Work task:
First find the line with "Given: Open Mui" in the entries below, then set down exactly every line through the line with "You are a computer-use agent. Viewport: 1024px", that line included.

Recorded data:
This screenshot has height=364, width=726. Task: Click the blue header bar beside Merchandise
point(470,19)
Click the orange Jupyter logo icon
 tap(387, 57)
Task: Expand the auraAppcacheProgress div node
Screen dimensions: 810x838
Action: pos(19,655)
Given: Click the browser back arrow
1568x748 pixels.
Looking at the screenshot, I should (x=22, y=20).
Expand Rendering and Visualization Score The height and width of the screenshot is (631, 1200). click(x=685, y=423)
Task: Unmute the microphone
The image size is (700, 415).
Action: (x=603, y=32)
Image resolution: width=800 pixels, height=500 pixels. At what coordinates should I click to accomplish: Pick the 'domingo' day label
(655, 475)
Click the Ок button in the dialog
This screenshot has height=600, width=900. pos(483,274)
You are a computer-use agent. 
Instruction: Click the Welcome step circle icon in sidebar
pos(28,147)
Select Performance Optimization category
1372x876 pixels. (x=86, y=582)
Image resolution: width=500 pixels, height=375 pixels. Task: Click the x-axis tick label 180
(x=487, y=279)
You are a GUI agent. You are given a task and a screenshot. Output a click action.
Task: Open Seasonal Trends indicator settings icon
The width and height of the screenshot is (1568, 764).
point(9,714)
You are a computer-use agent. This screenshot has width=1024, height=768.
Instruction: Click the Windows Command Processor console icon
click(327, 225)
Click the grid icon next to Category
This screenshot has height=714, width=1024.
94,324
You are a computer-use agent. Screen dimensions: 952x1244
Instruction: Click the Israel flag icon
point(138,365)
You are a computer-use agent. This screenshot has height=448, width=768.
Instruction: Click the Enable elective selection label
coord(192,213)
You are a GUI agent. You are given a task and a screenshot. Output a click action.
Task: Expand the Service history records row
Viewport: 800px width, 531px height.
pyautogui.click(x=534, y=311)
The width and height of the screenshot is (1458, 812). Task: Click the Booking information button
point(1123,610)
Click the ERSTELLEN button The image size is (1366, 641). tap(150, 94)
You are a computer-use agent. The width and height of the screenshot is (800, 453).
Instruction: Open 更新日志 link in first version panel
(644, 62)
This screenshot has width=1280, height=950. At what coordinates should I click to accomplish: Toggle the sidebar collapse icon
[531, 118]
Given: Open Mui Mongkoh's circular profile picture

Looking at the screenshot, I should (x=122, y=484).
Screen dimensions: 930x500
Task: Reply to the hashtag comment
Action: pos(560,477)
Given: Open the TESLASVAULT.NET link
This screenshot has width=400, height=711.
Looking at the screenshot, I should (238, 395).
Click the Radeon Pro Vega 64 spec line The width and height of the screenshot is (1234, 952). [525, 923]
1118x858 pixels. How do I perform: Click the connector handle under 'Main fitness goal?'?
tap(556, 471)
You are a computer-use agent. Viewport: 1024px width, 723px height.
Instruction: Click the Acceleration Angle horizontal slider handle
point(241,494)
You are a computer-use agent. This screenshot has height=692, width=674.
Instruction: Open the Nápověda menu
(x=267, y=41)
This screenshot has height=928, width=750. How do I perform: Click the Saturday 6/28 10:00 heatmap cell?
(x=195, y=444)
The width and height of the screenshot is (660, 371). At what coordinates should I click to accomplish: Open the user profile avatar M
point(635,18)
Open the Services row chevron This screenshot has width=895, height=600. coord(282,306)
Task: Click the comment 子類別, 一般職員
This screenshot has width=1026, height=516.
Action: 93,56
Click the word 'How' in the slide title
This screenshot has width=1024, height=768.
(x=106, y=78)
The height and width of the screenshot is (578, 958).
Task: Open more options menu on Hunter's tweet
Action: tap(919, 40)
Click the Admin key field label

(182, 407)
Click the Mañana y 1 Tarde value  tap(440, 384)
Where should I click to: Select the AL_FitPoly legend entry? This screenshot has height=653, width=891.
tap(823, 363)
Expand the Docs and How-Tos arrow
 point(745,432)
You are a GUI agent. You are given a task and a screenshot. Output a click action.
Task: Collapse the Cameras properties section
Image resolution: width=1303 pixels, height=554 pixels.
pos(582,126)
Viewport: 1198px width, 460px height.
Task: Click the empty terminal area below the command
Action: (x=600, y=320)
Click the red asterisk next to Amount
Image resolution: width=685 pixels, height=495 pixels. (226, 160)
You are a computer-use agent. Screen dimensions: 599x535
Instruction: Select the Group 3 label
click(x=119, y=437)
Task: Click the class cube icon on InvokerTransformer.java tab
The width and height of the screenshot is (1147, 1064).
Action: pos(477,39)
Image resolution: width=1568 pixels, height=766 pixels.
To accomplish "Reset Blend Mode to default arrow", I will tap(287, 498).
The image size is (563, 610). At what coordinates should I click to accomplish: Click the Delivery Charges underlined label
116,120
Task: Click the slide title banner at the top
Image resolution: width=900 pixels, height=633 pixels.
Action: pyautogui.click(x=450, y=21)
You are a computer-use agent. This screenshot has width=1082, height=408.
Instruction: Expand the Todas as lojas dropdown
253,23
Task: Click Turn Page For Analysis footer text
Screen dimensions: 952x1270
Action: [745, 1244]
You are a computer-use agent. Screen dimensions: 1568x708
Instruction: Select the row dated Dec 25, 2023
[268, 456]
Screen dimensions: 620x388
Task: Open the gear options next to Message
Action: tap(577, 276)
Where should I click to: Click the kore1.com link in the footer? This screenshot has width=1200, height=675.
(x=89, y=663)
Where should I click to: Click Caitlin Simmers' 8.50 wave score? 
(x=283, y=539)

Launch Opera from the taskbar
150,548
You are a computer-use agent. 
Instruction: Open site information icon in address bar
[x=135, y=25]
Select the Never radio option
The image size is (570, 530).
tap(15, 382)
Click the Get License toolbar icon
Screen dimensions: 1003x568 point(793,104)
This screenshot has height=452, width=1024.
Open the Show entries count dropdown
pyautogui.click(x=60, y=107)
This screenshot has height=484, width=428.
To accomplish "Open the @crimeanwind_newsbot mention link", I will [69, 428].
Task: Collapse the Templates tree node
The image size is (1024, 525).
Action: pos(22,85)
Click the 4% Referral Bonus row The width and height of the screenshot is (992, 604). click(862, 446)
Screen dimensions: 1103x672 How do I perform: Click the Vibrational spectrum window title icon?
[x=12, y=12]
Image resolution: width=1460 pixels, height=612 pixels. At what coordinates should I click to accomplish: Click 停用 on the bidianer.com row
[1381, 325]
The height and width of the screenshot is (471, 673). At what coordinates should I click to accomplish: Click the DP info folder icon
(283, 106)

Response to the task:
Given: Open Mui Mongkoh's circular profile picture

Looking at the screenshot, I should (x=122, y=484).
Screen dimensions: 930x500
Task: Reply to the hashtag comment
Action: pos(560,477)
Given: Open the TESLASVAULT.NET link
This screenshot has width=400, height=711.
Looking at the screenshot, I should (238, 395).
Click the Radeon Pro Vega 64 spec line The width and height of the screenshot is (1234, 952). [525, 923]
1118x858 pixels. How do I perform: Click the connector handle under 'Main fitness goal?'?
tap(556, 471)
You are a computer-use agent. Viewport: 1024px width, 723px height.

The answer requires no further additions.